In common with most PDF croppers simply masking the area outside a region will not remove those objects. What is needed is a multipart approach of redaction and crop to get a reduced file, like this.
I use a batch file with portable python but you can see the file size drops from 1542 KB down to either 46 KB .PDF or 56 KB .SVG
import pymupdf # NOT FitZ
import sys
import os
def apply_redactions(pdf_path, x1, y1, x2, y2, output_pdf):
doc = pymupdf.open(pdf_path)
page = doc[0]
# May help to flatten annotations or not ?
page.wrap_contents()
# Define ROI (Region Of Interest) with page voids
void = page.rect
ROI = [
pymupdf.Rect(void.x0, void.y0, void.x1, void.y1-y2), pymupdf.Rect(x2, void.y0, void.x1, void.y1),
pymupdf.Rect(void.x0, void.y1-y1, void.x1, void.y1), pymupdf.Rect(void.x0, void.y0, x1, void.y1),
]
# For testing RedActions above use as = for rect in ROI: page.add_redact_annot(rect, cross_out=True, fill=(1, 0, 0))
for rect in ROI: page.add_redact_annot(rect)
page.apply_redactions( images=pymupdf.PDF_REDACT_IMAGE_PIXELS | 2, graphics=pymupdf.PDF_REDACT_LINE_ART_REMOVE_IF_TOUCHED | 2, text=pymupdf.PDF_REDACT_TEXT_REMOVE | 0 )
# Flush RedActions. Is this overkill as reload page should do similar, or could we simply iterate using Annot.clean_contents(sanitize=True)
temp_redacted_pdf = output_pdf.replace(".pdf", "_temp_redacted.pdf")
# Does this need to be only 3, since 4 is slow per documentation ?
doc.save(temp_redacted_pdf, garbage=4, deflate=True)
doc = pymupdf.open(temp_redacted_pdf)
page = doc[0]
new_mediabox = pymupdf.Rect(x1, y1, x2, y2)
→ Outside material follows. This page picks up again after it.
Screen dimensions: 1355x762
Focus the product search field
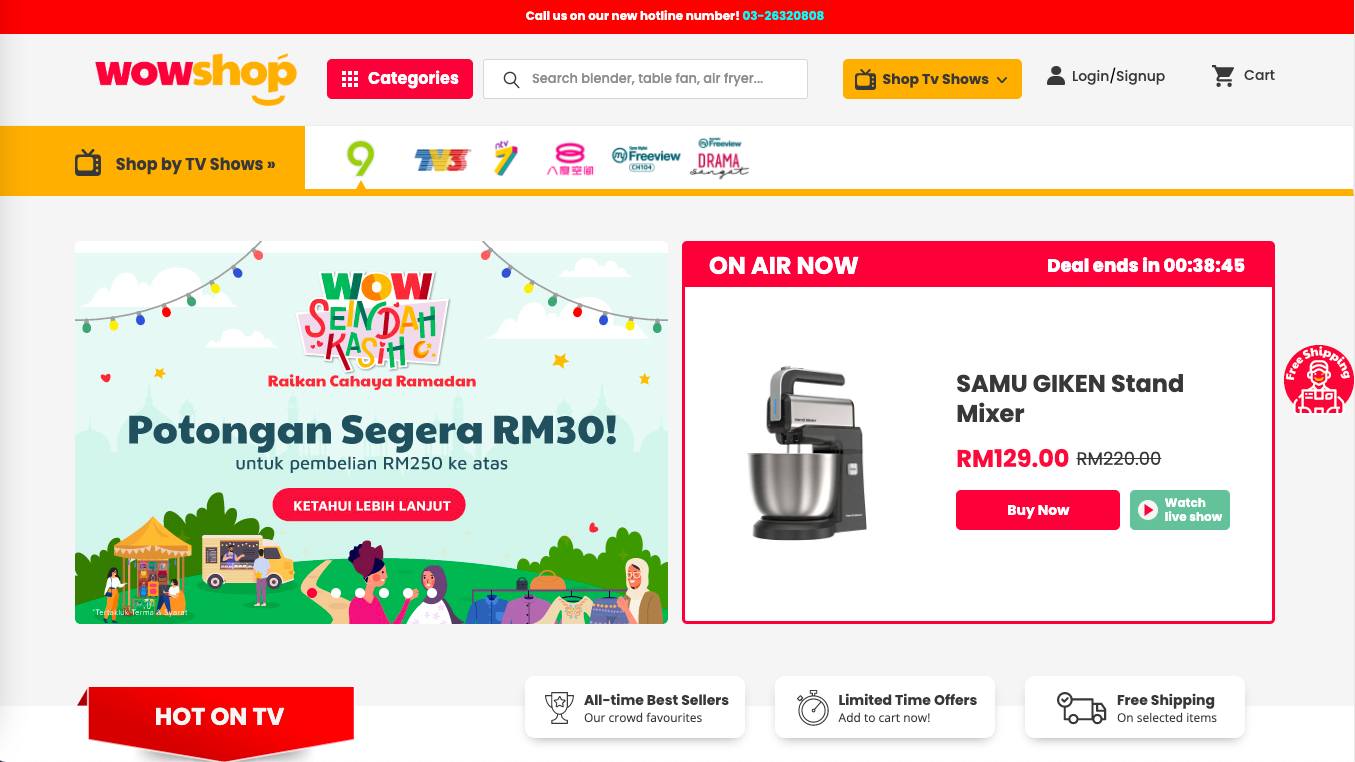pos(645,79)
page.set_mediabox(new_mediabox)
doc.save(output_pdf, garbage=1)
print(f"Reduced PDF saved: {output_pdf}")
output_svg = output_pdf.replace(".pdf", ".svg")
svg_content = page.get_svg_image(matrix=pymupdf.Matrix(1, 1))
with open(output_svg, "w") as f:
f.write(svg_content)
print(f"Reduced SVG saved: {output_svg}")
doc.close()
os.remove(temp_redacted_pdf)
if __name__ == "__main__":
if len(sys.argv) != 7:
print("Usage: python reduce.py input.pdf x1 y1 x2 y2 output.pdf")
else:
apply_redactions(sys.argv[1], int(sys.argv[2]), int(sys.argv[3]), int(sys.argv[4]), int(sys.argv[5]), sys.argv[6])
If you need to ensure the SVG is well reconstructed, you can use as suggested by John Whitington, PDF2SVG on the reduced.PDF but the output will likely be a bigger 95 KB file.
So a command line cropper such as MuTool and commandline conversion may be better as just 2 commands.
mutool trim
is not intuitive but
mutool convert -o out.svg SCREW-M3-XX-reduced.pdf
works well to produce the 56 KB output from the PyMuPDF reduction.